SteveMacenski commented 2 years ago

The screen record looks black?

Also, that didn't tell us the line number :cry: We know its somewhere in score! :wink:

padhupradheep commented 2 years ago

I could have messed it up while uploading. I’ll upload it once again tomorrow.

I didn’t get any clue or traces of the line number. That’s why gave in the full back trace.

artofnothingness commented 2 years ago

I can't reproduce error. Can you print some messages on the start / end of critic work in every critic you use, so after the error you can deduce what critic caused that, after that make more prints in the critic that failed, so you can deduce where it came from

SteveMacenski commented 2 years ago

PathAlignCritic::score we know its that from the traceback, I just want to know where in the function that is happening.
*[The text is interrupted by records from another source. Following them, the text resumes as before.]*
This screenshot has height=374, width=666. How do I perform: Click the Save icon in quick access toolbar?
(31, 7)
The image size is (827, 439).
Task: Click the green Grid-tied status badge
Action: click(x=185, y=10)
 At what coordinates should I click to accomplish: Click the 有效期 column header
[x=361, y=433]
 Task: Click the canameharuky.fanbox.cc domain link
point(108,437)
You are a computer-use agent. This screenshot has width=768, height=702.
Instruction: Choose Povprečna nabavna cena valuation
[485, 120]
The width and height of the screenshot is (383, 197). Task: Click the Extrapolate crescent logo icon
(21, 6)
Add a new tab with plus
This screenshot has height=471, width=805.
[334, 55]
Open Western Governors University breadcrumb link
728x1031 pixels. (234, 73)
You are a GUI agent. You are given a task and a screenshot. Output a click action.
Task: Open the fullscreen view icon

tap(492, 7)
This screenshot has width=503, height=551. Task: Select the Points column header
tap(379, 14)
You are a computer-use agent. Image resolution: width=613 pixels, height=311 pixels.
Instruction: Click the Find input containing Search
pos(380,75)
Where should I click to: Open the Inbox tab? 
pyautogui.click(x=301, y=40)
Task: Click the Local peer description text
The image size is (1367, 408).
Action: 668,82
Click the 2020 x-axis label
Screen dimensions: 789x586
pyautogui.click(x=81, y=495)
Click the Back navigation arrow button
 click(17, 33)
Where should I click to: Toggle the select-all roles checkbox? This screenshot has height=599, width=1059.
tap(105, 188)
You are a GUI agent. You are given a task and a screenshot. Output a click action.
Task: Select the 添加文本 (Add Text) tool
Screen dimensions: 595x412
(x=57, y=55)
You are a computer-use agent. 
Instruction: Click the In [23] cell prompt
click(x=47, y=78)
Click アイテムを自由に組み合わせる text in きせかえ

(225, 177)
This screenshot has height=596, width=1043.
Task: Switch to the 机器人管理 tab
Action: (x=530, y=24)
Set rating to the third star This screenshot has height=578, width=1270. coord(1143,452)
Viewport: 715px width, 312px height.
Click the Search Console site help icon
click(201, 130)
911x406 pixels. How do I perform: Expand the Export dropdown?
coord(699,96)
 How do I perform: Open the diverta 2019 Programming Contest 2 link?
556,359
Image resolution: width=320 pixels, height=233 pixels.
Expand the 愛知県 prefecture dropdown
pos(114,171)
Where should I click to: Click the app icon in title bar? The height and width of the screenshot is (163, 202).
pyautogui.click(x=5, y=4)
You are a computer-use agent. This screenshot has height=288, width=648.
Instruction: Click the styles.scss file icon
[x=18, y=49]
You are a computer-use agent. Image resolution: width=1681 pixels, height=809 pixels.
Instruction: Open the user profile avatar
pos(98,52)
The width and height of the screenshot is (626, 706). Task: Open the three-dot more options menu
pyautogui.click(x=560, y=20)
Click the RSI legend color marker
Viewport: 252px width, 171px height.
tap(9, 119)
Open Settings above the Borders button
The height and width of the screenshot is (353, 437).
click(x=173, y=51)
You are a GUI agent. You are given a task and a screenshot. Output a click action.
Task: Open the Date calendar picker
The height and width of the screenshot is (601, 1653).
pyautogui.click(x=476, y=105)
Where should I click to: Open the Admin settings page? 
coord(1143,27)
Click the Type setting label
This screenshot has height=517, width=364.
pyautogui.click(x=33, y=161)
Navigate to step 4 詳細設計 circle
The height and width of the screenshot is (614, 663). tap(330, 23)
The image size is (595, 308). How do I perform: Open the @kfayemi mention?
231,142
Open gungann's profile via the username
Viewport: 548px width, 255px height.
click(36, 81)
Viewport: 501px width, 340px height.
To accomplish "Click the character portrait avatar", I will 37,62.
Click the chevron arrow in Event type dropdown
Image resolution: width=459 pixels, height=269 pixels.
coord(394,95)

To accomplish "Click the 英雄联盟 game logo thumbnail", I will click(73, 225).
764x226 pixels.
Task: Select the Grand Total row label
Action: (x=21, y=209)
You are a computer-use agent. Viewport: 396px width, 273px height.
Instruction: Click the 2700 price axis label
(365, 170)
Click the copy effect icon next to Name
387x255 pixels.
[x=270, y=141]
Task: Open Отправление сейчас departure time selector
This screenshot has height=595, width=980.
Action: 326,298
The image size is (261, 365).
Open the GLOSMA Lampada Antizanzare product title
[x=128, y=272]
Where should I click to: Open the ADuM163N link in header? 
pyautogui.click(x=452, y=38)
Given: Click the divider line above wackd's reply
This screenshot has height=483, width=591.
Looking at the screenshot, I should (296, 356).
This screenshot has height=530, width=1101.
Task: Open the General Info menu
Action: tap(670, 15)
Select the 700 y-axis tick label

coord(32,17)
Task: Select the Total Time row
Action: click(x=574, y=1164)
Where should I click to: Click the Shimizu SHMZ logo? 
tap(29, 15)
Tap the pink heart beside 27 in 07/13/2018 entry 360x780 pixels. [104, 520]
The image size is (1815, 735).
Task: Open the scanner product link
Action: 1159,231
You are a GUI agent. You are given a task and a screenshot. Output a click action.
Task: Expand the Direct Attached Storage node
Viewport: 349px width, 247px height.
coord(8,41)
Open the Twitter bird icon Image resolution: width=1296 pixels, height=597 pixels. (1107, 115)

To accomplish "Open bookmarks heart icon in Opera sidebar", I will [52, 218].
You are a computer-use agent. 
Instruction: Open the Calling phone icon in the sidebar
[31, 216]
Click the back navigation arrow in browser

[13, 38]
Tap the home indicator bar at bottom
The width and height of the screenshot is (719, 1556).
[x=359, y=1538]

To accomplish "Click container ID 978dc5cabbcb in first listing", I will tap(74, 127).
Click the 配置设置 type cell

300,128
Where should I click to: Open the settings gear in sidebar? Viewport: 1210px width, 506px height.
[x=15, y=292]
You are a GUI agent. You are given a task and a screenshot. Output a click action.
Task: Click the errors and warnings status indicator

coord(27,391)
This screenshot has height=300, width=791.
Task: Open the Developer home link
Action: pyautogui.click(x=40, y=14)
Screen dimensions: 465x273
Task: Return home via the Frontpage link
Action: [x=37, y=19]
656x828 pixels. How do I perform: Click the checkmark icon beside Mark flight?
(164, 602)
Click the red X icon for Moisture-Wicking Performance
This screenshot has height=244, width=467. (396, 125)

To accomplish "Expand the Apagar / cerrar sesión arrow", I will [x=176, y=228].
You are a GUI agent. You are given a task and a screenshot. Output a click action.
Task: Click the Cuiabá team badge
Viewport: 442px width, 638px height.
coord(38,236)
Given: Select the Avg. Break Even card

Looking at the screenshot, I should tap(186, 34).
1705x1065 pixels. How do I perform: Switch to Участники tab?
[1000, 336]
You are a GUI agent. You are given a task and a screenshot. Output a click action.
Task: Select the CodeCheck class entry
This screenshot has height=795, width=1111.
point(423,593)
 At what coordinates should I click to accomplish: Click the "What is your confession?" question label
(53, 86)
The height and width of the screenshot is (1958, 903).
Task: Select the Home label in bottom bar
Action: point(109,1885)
Prints might just be easiest as @artofnothingness suggests

padhupradheep commented 2 years ago

Okay, will get back to you

padhupradheep commented 2 years ago

simplescreenrecorder-2022-06-30_15.33.41.zip

open with VLC

SteveMacenski commented 2 years ago

Nice video! But is there something in particular there you wanted to point out?

padhupradheep commented 2 years ago

Seg fault at the end of the video

SteveMacenski commented 2 years ago

I don't see a seg fault/terminal/prints, I only see an rviz capture. I can try to create a similar experiment to that to reproduce on my side though. Prints would be helpful to know where in that critic is crashing.

padhupradheep commented 2 years ago

Yes, yes! I’ll put it here soon 😃 just wanted to show you the scenario in which it is happening

SteveMacenski commented 2 years ago

Yeah I haven't been testing with situations requiring alot of turning in place at the end of trajectories, so that might be why I haven't seen in my testing

padhupradheep commented 2 years ago

https://github.com/artofnothingness/mppic/blob/2e7e99b55f7ac17e9adcdde75a420268673a5ad0/src/critics/path_align_critic.cpp#L47

This is the line we get the seg fault.

artofnothingness commented 2 years ago

try this https://github.com/artofnothingness/mppic/pull/78

padhupradheep commented 2 years ago

let me try it and get back.

padhupradheep commented 2 years ago

Quick update: I'm really not sure, for some reason there is a weird behavior with the planar_controller (gazebo omni plugin). During the point, when the robot tries to reach the goal, there is no seg-faults but the robot respawns itself to origin in Gazebo. I know this is a super strange issue.

I'll try it on the real robot and get back https://user-images.githubusercontent.com/20242192/177565627-3eb4323f-6d73-4963-92b7-9e1197ea284d.mp4 magic1-2022-07-06_15.40.21.zip

use vlc

padhupradheep commented 1 year ago

I cannot reproduce the issue on the real robot anymore. Good to close!